* **Passage to read**
_ _ _ _ _

Among the ongoing local habitat projects is a fish spawning refuge created below Hancock Spring in what once was a trampled-down, shallow stream below an old Mazama dairy. First, the stream bed was laboriously dug out by hand. The broken-down stream banks were rebuilt. Hundreds of small logs were added to the stream bed, which was replanted with thousands of tiny plugs of insect-friendly or shady native plants.

Overseeing this work is John Jorgensen, a Yakama fish biologist. He worries that the Methow River lacks nutrients because it has long been deprived of the masses of decaying salmon carcasses needed to keep river ecosystems fish-friendly. He will add nutrients to the stream to see if that helps.

Every endangered or threatened fish species has shown up to spawn

The one-mile long stream is divided into two reaches, one untreated, the other improved. It’s a natural scientific laboratory where Jorgensen over time hopes to test what salmon need to spawn here and get high numbers of their offspring to sea. Salmon science is maddeningly time-consuming, thanks to their four-year migration cycle.

Since completion of the first restoration phase in 2011, a sprinkling of every endangered or threatened fish species in the Upper Columbia basin has shown up to spawn in the newly rehabilitated stream, said Jorgensen. The salmon much prefer the restored reach; they built 18 redds in it compared with just one in the unrestored reach, for example. But it’s non-native brook trout that are most common in this stream, and they snack on salmon eggs. So they will be removed to see if that helps salmon survival, he said.

“Rebuild it and they will come,” is the mantra that’s driving the transformation of the Methow Valley’s riverine ecosystem.

THE COSTS

photoBPA markets and distributes wholesale power to utilities such as Winthrop's Okanogan County Electric Cooperative. Much of the salmon recovery funding has come from BPA ratepayers. BPA photo

The 1,000-pound gorilla in the Upper Columbia salmon recovery funding mix is the Portland-based Bonneville Power Administration (BPA). BPA markets power produced by 31 dams operated by the U.S. Army Corps of Engineers or U.S. Bureau of Reclamation throughout the massive Columbia River drainage. BPA wheels the electricity over 15,000 miles of transmission lines to wholesale customers in eight western states, including utilities such as Winthrop’s Okanogan County Electric Cooperative.

_ _ _ _ _

* **Data shown**
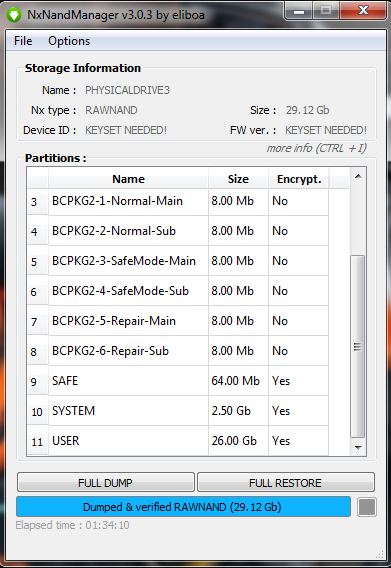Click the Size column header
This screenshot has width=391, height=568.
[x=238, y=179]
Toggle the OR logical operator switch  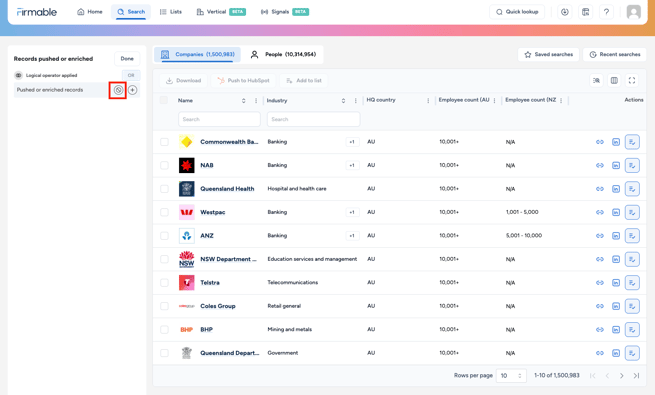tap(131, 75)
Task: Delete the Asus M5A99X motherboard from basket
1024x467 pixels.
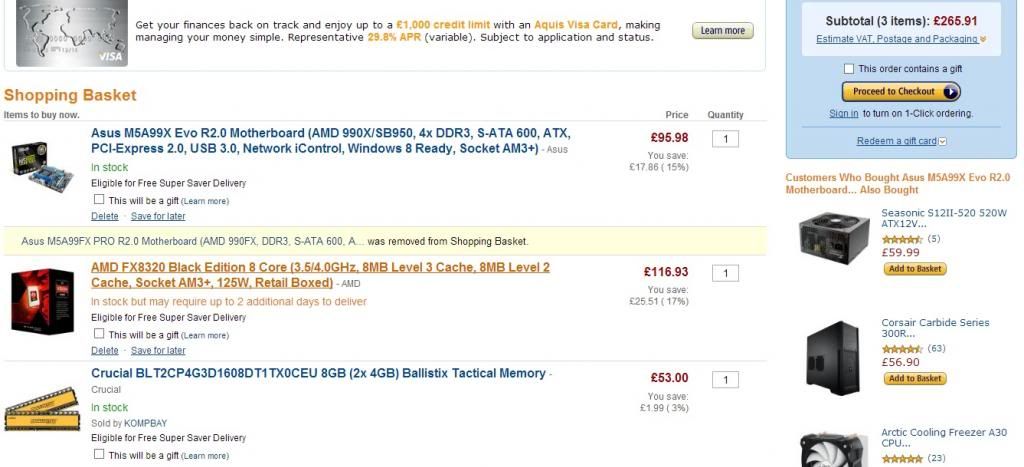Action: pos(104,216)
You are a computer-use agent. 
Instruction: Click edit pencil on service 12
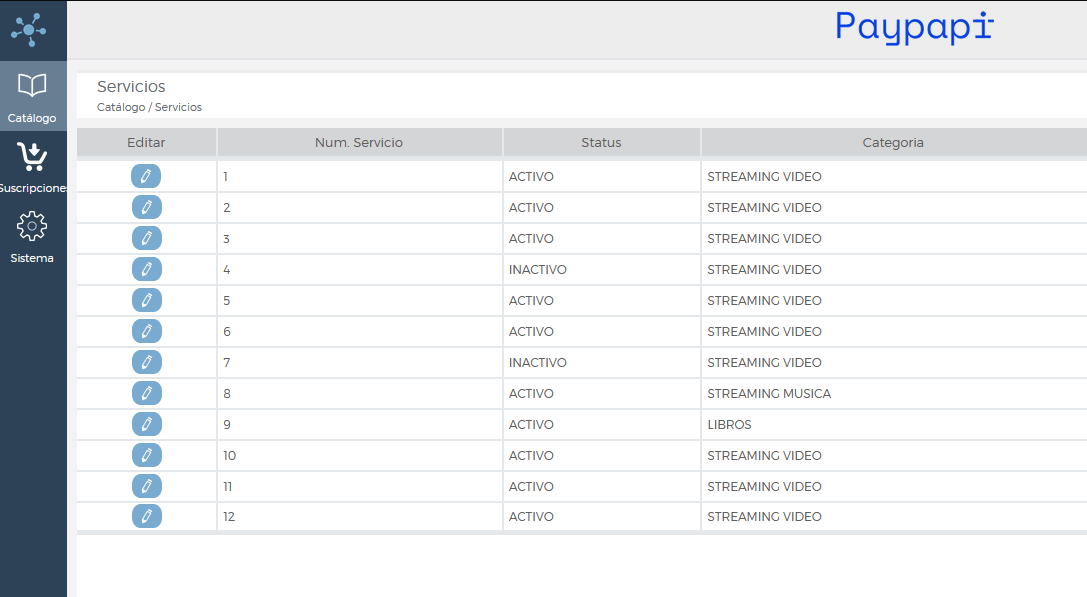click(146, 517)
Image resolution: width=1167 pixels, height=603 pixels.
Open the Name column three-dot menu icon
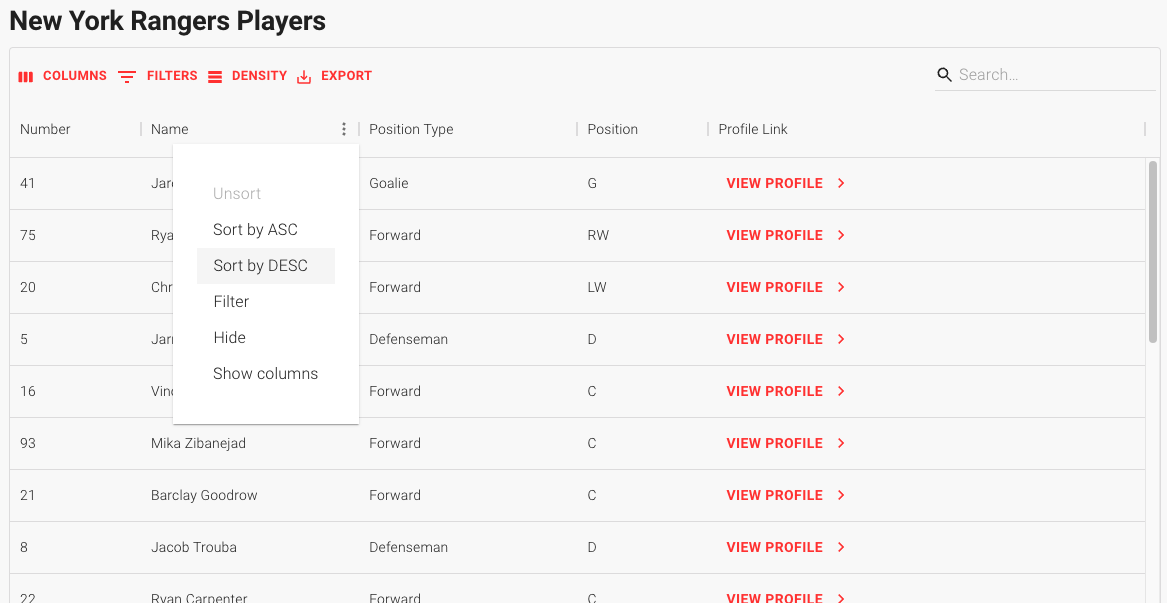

_ _ _ _ _

* **What the exercise asks**
Answer these questions from the salmon habitat passage:
(a) Who oversees the spawning refuge work below Hancock Spring?
(b) How many redds did salmon build in the restored reach, and how many in the unrestored reach?
(c) How many dams produce the power that the Bonneville Power Administration markets?
The data comes from a separate source and has no connection to the passage.

* **Written answer**
(a) John Jorgensen, a Yakama fish biologist.
(b) 18 in the restored reach and one in the unrestored reach.
(c) 31 dams.